▶ Work instructions
When you find the line with "Click the What's" among the records below, reproduce it and each line after it exactly, ending with the line with "The image size is (540, 521).".
START Records to use
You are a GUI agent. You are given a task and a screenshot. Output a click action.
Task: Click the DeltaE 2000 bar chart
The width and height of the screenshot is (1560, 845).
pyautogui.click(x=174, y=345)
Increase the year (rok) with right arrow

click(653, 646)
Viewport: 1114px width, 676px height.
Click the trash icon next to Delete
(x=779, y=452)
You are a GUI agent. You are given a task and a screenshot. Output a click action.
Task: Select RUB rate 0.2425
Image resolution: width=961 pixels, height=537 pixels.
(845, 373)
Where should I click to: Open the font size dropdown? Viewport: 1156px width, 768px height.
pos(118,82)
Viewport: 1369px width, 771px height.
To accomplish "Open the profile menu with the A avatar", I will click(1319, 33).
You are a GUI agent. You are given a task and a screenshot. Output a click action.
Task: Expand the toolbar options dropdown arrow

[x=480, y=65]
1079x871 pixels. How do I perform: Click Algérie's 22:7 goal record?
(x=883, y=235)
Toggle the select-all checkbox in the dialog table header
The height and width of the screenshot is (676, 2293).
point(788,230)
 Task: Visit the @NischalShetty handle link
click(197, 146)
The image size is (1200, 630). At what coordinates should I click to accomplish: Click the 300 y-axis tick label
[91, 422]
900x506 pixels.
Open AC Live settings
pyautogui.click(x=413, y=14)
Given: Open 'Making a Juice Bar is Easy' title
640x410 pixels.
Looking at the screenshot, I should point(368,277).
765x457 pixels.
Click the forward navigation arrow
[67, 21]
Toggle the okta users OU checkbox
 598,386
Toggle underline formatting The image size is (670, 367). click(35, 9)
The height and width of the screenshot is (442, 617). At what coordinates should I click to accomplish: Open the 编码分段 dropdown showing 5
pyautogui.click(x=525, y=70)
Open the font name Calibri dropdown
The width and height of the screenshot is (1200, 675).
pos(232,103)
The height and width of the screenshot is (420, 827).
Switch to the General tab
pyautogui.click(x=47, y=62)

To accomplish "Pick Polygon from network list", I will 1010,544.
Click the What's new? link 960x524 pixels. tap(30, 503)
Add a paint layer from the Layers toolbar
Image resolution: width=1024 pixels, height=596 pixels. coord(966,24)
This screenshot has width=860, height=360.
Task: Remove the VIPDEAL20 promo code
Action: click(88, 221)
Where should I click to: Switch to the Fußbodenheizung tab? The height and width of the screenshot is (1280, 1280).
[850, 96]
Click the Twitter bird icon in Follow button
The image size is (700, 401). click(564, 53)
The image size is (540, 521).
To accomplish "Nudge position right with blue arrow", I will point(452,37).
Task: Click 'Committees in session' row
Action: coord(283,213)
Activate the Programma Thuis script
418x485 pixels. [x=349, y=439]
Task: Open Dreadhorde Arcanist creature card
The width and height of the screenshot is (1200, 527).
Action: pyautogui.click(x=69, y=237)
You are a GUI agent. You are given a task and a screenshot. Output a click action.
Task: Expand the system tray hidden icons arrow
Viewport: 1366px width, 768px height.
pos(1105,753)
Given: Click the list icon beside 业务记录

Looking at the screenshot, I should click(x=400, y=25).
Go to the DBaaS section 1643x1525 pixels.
END Records to use
▶ Result of the task
Click the What's new? link 960x524 pixels. tap(30, 503)
Add a paint layer from the Layers toolbar
Image resolution: width=1024 pixels, height=596 pixels. coord(966,24)
This screenshot has width=860, height=360.
Task: Remove the VIPDEAL20 promo code
Action: click(88, 221)
Where should I click to: Switch to the Fußbodenheizung tab? The height and width of the screenshot is (1280, 1280).
[850, 96]
Click the Twitter bird icon in Follow button
The image size is (700, 401). click(564, 53)
The image size is (540, 521).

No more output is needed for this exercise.